In plain terms: this lists the five automated jobs CI runs on every change: run every module's tests (a "test" is a small piece of code written to check that another piece of code behaves correctly — it runs the real code with known inputs and confirms the output matches expectations), check style with a linter, scan for known security problems, run randomized "fuzz" inputs looking for crashes (a benchmark, by contrast — mentioned later in the course — measures speed rather than correctness), and rebuild the project on three different operating systems to make sure it compiles everywhere (to "compile" is to turn the human-readable source code into a program the computer can actually run).

The 70% coverage gate is enforced in CI. The race detector is mandatory:

# README.md — Development Setup
go test -race ./...

In plain terms: this command runs the test suite with Go's race detector switched on — a tool that watches for a "data race," which is a bug where two goroutines read and write the same piece of memory at the same time with no coordination, producing unpredictable results.

Fuzzing found the two dr-wav crashes (OOM from a malformed size field).
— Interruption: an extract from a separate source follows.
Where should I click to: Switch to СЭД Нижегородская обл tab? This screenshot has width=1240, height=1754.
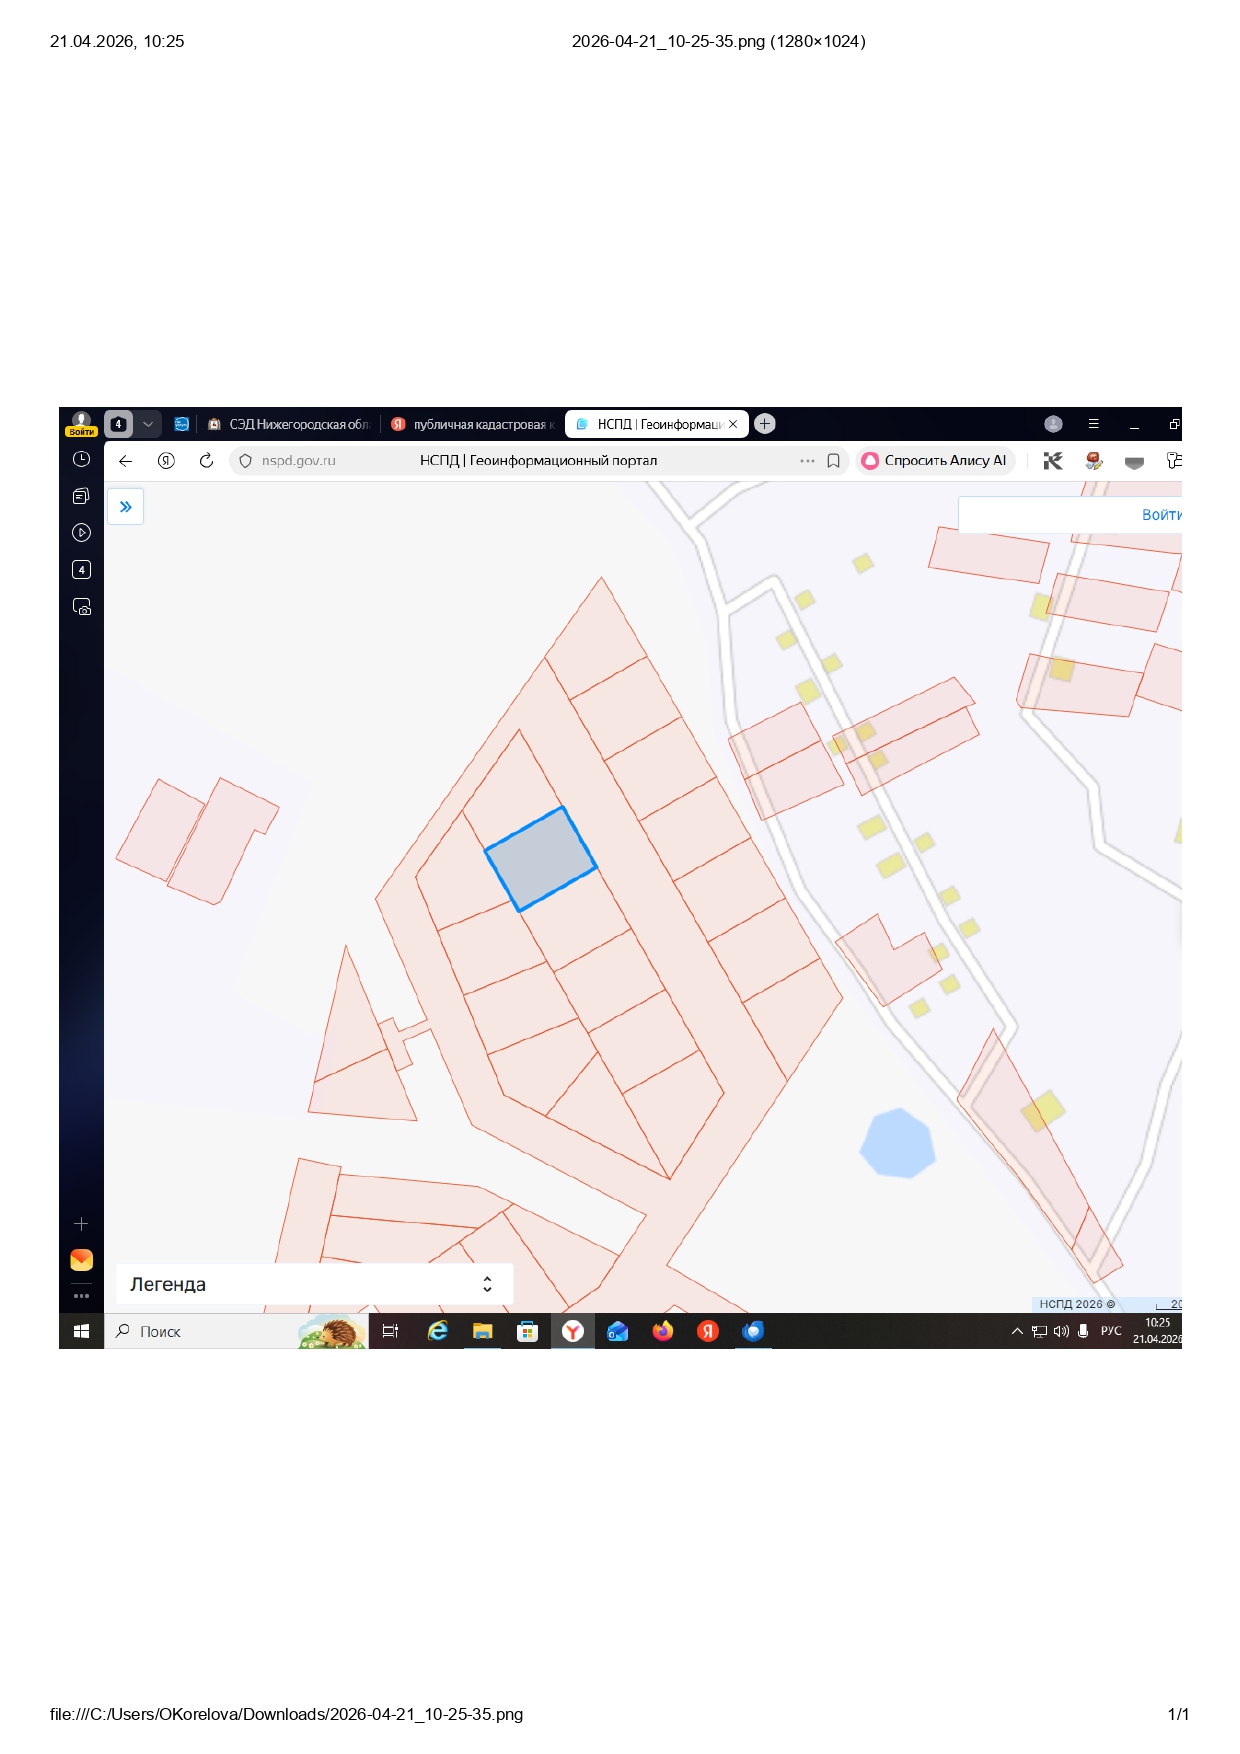[288, 424]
The regression seeds are committed under testdata/fuzz/ so those inputs are re-run on every CI pass, not just during dedicated fuzz sessions.


Try it

Clone the repo and run the full test suite across all nine modules:

cd /path/to/safeheaders-go
go test ./...

Expected outcome: all tests pass with no output (Go's test runner is silent on success). Add -v to see individual test names. Then add the race detector:

go test -race ./...

Expected outcome: same passing result. If any test fails with -race but passes without it, that is a data race — a real concurrency bug. The linenoise-go history race (fixed in linenoise-go/linenoise.go with sync.Mutex — a "mutex," short for mutual exclusion, is a lock: a way to make sure only one goroutine at a time is allowed to touch a given piece of data, so two of them can never collide on it) was caught exactly this way.


What you give up

Pure Go does not reach the throughput (in plain terms: how much work gets done per second) of SIMD-optimised C for single-threaded (running as one single line of execution, with no work split across goroutines) workloads. The README is explicit about this:

Because throughput depends heavily on CPU count, input shape, and allocator behavior, this README intentionally does not quote fixed numbers — measure on your target hardware.
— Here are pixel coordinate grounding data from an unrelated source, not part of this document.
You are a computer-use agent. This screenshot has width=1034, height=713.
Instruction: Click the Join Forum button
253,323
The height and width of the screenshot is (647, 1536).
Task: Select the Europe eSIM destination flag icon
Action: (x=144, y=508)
The parallel APIs (in plain terms: an API, short for application programming interface, is simply the set of named functions a piece of code offers you to call — here, ParseParallel, LoadBatchConcurrent, ParseBatch) close much of the gap for large inputs. For small inputs the goroutine overhead — the small amount of extra work Go spends creating and coordinating a goroutine — is not worth paying: jsmn-go always parses serially below 4 KB (a KB, kilobyte, is 1,024 bytes — a unit of data size).


Scope of this course

Each subsequent lesson dives into one concrete topic: a specific bug, a safety mechanism, a concurrency pattern, or a fuzz-testing workflow — always grounded in the actual source files. By the end you will be able to read the implementation, extend it, and apply the same hardening patterns to your own parsers.
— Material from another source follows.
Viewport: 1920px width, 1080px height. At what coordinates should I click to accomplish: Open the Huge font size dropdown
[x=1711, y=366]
Lessons you will reach soon: - The deadlock bug (in plain terms: a situation where two or more goroutines each end up waiting for the other to finish first, so every one of them blocks forever and nothing moves) and its fix in jsmn-go/parallel.go and stb-image-go/stb_image.go - The data race in linenoise-go/linenoise.go and how -race catches it - Fuzz testing: how go test -fuzz found the dr-wav OOM


Key takeaways

  • Pure-Go ports eliminate an entire class of memory-safety bugs that the C versions can never be free of, at the cost of some single-threaded throughput.
  • Dropping CGO makes cross-compilation trivial and keeps the binary fully static.
  • Zero external dependencies means the supply-chain attack surface is the Go standard library — nothing more.
  • "Production-ready" is not a marketing claim here: it required finding and fixing 25 audit findings, adding fuzz regression seeds, enforcing a 70% coverage gate, and running the race detector on every CI build.
  • The nine modules are independent. Use only what your project needs; the workspace structure (go.work) means they co-exist without forcing you to pull them all in.